Friday, July 22, 2011

Things We Can Learn from a Bed Bath & Beyond Catalog

Posted By on Fri, Jul 22, 2011 at 9:00 AM

Dirty feet are clean in a flash with the Easy Feet foot washer.

Bed Bath & Beyond did it again — and the results are not always pretty. Anyone who has shopped there at least once, which is most likely everybody, and happens to get their address on file also happens to get seductive discount coupons mailed to them on a regular basis.

Change your address with a move and the coupons are even more seductive, with even bigger discounts. Don’t buy something for a spell and your coupons start coming with a catalog, just to remind you of all sorts of things you never knew existed but suddenly need with a rabid furor that borders on insanity.

This is where things can get a little ugly. The latest Tucson-area catalog is stocked with items that everyone must have in his or her home, workplace, dorm room or yard — which also illustrate the sad state of the American public. If we pretend we are space aliens and base our assessment of the human race solely on items available in a Bed Bath & Beyond catalog, we come to a sad assessment indeed: humans are basically lazy, paranoid, and organized to the point of being anal.

• • • • • • •

WHAT THIS EXERCISE ASKS:
1/ Answer these from the post about the Bed Bath & Beyond catalog:
(a) Which product cleans dirty feet in a flash?
(b) What happens to the coupons when you change your address with a move?
(c) What three traits does the space-alien assessment give humans?
2/ Write the next few paragraphs of the post about the Bed Bath & Beyond catalog, picking up after its final sentence.
The material after this point isn't needed for anything here.

• • • • • • •

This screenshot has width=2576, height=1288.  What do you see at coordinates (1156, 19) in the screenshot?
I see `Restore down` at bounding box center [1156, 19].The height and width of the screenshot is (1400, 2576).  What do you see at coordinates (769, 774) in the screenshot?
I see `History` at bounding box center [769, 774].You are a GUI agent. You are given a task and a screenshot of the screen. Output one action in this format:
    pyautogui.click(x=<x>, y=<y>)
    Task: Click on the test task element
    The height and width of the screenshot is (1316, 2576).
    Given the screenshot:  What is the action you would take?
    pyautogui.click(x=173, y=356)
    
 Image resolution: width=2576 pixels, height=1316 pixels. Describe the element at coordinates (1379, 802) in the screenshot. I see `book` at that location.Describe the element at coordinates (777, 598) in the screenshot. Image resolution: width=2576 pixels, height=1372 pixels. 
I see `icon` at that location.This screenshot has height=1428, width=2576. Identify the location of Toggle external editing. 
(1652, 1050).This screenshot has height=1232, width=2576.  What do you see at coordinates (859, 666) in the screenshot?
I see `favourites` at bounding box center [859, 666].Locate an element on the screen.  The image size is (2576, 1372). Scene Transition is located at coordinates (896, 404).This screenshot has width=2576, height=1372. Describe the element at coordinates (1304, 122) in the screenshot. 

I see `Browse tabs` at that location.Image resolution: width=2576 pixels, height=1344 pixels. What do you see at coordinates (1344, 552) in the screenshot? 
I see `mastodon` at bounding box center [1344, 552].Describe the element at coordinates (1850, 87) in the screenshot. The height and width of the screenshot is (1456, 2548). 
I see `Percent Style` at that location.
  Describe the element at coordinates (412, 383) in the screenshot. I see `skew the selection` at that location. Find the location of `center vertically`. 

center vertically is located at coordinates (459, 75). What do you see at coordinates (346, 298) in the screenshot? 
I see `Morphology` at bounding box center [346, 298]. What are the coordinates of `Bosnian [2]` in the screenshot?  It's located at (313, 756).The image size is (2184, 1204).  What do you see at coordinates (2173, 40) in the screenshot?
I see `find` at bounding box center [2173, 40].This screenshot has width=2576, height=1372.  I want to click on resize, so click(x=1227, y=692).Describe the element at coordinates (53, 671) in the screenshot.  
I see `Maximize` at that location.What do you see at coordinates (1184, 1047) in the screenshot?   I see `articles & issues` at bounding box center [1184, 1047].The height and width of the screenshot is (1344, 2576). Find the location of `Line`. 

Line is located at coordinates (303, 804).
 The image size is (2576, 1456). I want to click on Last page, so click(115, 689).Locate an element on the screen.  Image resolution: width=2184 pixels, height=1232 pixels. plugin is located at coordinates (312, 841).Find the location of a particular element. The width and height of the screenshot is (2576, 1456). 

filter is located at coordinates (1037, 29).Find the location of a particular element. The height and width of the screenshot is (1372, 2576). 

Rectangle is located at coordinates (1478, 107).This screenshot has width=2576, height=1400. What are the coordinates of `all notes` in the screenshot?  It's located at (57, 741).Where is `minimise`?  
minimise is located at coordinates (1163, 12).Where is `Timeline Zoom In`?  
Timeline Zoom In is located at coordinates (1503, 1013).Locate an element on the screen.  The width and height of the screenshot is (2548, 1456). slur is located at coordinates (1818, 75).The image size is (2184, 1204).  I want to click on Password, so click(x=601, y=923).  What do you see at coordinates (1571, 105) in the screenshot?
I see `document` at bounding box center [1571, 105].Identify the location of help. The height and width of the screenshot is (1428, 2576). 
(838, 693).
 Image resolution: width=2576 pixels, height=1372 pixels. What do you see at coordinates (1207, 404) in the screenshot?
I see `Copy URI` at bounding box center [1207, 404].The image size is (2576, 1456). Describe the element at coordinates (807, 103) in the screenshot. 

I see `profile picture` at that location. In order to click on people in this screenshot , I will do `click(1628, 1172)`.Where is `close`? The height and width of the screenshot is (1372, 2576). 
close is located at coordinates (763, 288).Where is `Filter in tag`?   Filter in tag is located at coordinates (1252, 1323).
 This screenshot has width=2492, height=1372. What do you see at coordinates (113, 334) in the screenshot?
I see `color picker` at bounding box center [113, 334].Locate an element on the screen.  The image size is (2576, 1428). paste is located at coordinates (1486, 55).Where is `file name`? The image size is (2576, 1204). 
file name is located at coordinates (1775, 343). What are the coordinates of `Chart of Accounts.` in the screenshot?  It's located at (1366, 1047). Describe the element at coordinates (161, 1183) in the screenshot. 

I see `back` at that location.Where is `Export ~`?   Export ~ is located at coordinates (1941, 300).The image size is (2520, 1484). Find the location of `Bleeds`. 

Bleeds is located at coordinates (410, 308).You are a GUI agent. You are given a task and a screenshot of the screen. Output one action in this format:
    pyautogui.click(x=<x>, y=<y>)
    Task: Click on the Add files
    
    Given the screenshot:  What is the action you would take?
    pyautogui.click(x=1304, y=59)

• • • • • • •

THE REPLIES:
1/
(a) The Easy Feet foot washer.
(b) They become even more seductive, with even bigger discounts.
(c) Lazy, paranoid, and organized to the point of being anal.

2/
The Easy Feet foot washer takes care of proof of laziness. This handy dandy foot device appears strikingly similar to those rubberized flip flops you get in jail, although it features some fine tuning so you never again have to — gasp — bend down to wash your feet. A series of suction cups on the bottom of the jail-like slipper adhere firmly to your tub while the foot bed is adorned “over 1,000 bristles” to automatically clean and exfoliate while you stand merrily during your shower.

Paranoia is evident by a number of items now available for dorm rooms. No longer is hiding your laptop under the bed a sufficient practice to save it from sticky fingers. No longer can we even assume dorm living doesn’t come with sticky fingers. No matter. You can now purchase a state-of-the-art hard-coated steel laptop bracket safe or general bracket safe to keep your valuables securely encased in metal and attached to your bedpost.

Since neither safe requires tools for installation, however, it may mean neither requires tools for the thief to simply unscrew it and walk off down the hall. He’ll also enjoy a haul that includes not only get your laptop, passport and cash in one centralized location but also about $100 worth of hard-coated steel safes.

Evidence of human’s obsessive need to organize is apparent with approximately 74.72 percent of the catalog’s remaining items. Compartmentalized mesh shower totes keep bathing products and accessories neat — perhaps with room for the Easy Feet foot washer — while over-the-door shoe racks nestle near hanging canvas box sweater organizers.

Stashing things under the bed might not do it for your laptop, but it certainly becomes a veritable thrift store with the wide array of under-bed bags, sacks and plastic zippered storage pouches. The pouches have versions from which you can actually suck out the air with a vacuum to provide an astonishingly flat and compact storage unit.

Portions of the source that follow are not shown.